**SOURCE DATA**
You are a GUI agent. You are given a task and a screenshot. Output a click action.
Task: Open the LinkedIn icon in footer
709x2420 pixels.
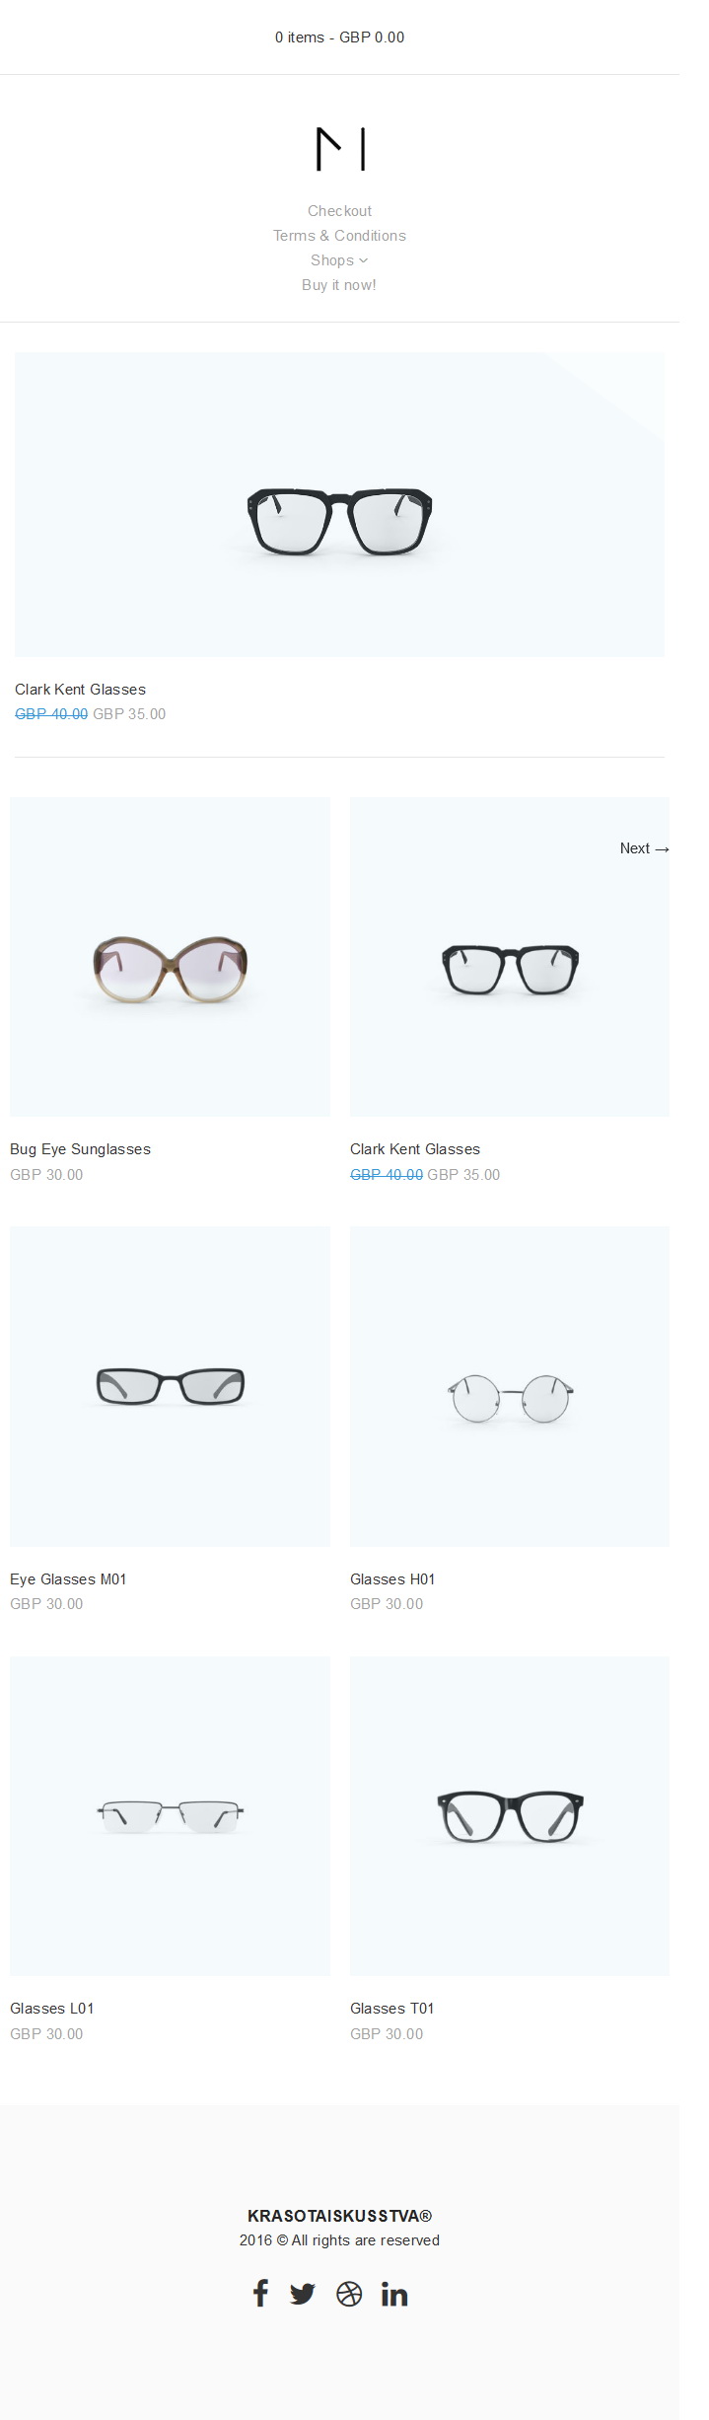click(x=394, y=2295)
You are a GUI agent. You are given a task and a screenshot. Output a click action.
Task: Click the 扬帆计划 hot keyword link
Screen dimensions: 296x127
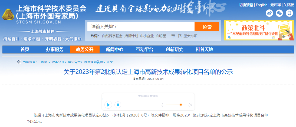(x=131, y=36)
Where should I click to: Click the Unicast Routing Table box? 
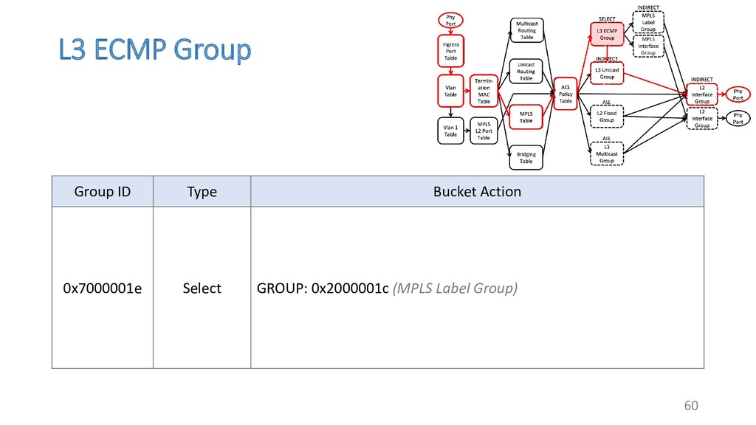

**PROBLEM STATEMENT**
Pictures aside, please output the whole listing exactly as it appears above.

**REPLY TO THE EXERCISE**
You are a GUI agent. You are given a task and a screenshot. Output a click action.
Task: Open the LinkedIn icon in footer
709x2420 pixels.
click(x=394, y=2295)
You are a GUI agent. You are given a task and a screenshot. Output a click action.
Task: Click the 扬帆计划 hot keyword link
Screen dimensions: 296x127
(x=131, y=36)
Where should I click to: Click the Unicast Routing Table box? 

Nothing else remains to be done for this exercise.